Emerging research from high-powered experts across the ideological spectrum backs that economic inversion. Their work shows how America's long-term prosperity is in jeopardy because the middle class is struggling and the super-rich are pulling away.
Widening income inequality helped drive us into the Great Recession and is holding back our recovery. It is tempting to view the stagnation of the middle class and the disappearance of middle-skill jobs as a problem for only some of us. That's simply untrue. Mounting economic evidence suggests strongly that Hanauer's argument is correct and is, in fact, fundamental to America's future. It's not a do-good argument. It is a selfish one, both for innovators and for every other American counting on the innovator class to power growth for decades to come.
The evidence suggests that the United States needs a vibrant middle class. Not for any of sentimental reasons, but because it's a very dangerous thing not to have.
As Hanauer is discovering, that's not something many American elites want to hear.
DOING LESS WITH MORE
Economists don't even broadly agree on who is in the middle class. Some say it's anyone within a 50-percentile ring around the U.S. median income. As good a general definition as you'll find comes in a new paper summarizing the economic case for how the middle class spurs economic growth from economists Heather Boushey and Adam Hersh of the liberal Center for American Progress. "A middle-class family has some economic security," they write, "be that a good job with health insurance and a retirement plan, or some savings in the bank to tide them over in an emergency or to send a child to college or even float a family member who wants to start up a business."
By any definition, the middle class is eroding. Real median household incomes basically flatlined over the past 30 years. Each of the last three recessions has vaporized huge numbers of the middle-skilled jobs that used to pay a good family wage, on factory assembly lines or in customer-service centers or, most recently, in classrooms and city halls. This has led to what the MIT economist David Autor calls the "hollowing out" of American jobs, with a few middle-skill workers finding training for high-skilled, higher-paying careers, and the rest shoved downward into low-wage, low-skilled jobs or onto the unemployment rolls.

__________

§ Directive: From the passage on the shrinking middle class, copy the part starting with "Emerging research from" and going on through "decades to come.".

§ Information shown:
__________

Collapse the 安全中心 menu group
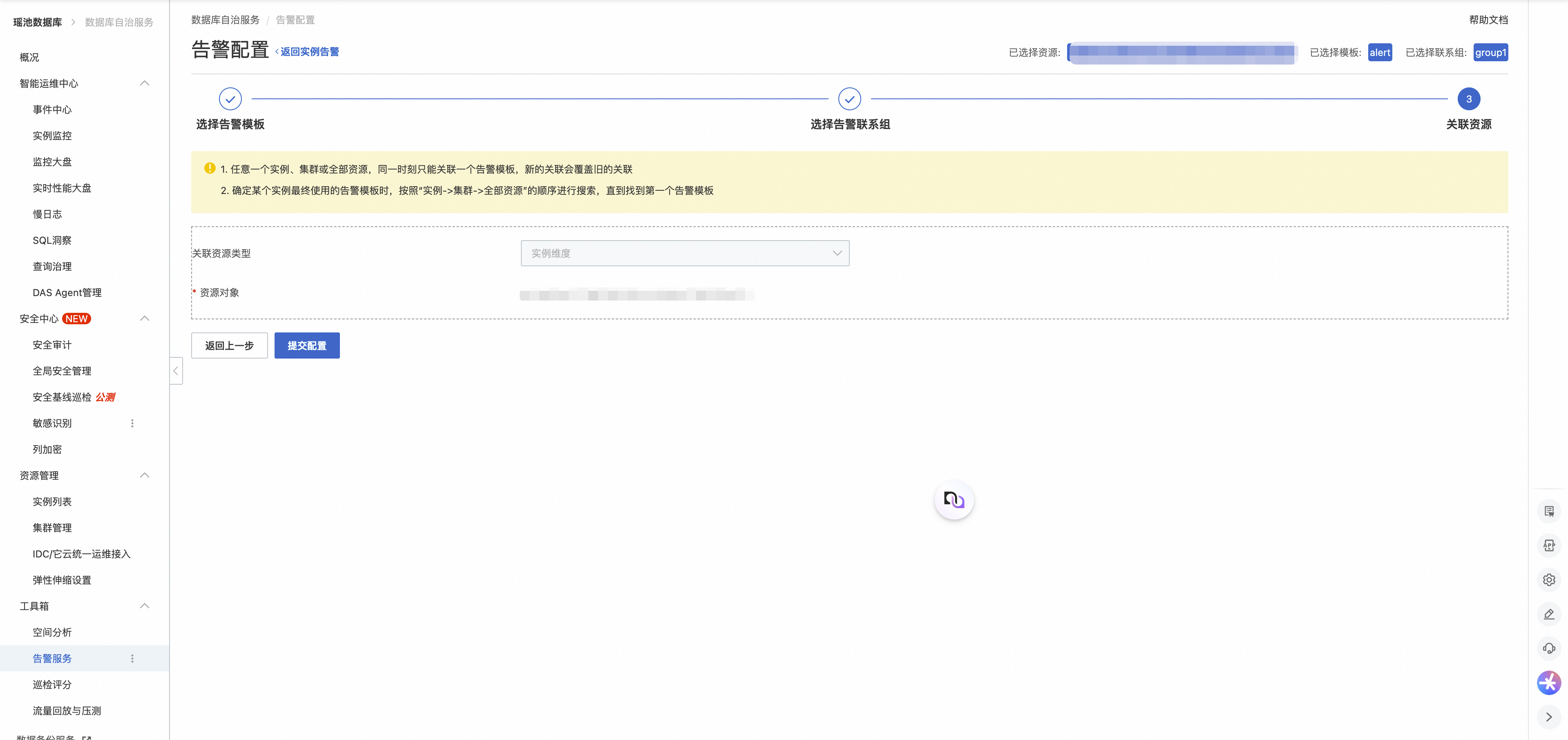The width and height of the screenshot is (1568, 740). tap(144, 318)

__________

§ Complete answer:
Emerging research from high-powered experts across the ideological spectrum backs that economic inversion. Their work shows how America's long-term prosperity is in jeopardy because the middle class is struggling and the super-rich are pulling away.
Widening income inequality helped drive us into the Great Recession and is holding back our recovery. It is tempting to view the stagnation of the middle class and the disappearance of middle-skill jobs as a problem for only some of us. That's simply untrue. Mounting economic evidence suggests strongly that Hanauer's argument is correct and is, in fact, fundamental to America's future. It's not a do-good argument. It is a selfish one, both for innovators and for every other American counting on the innovator class to power growth for decades to come.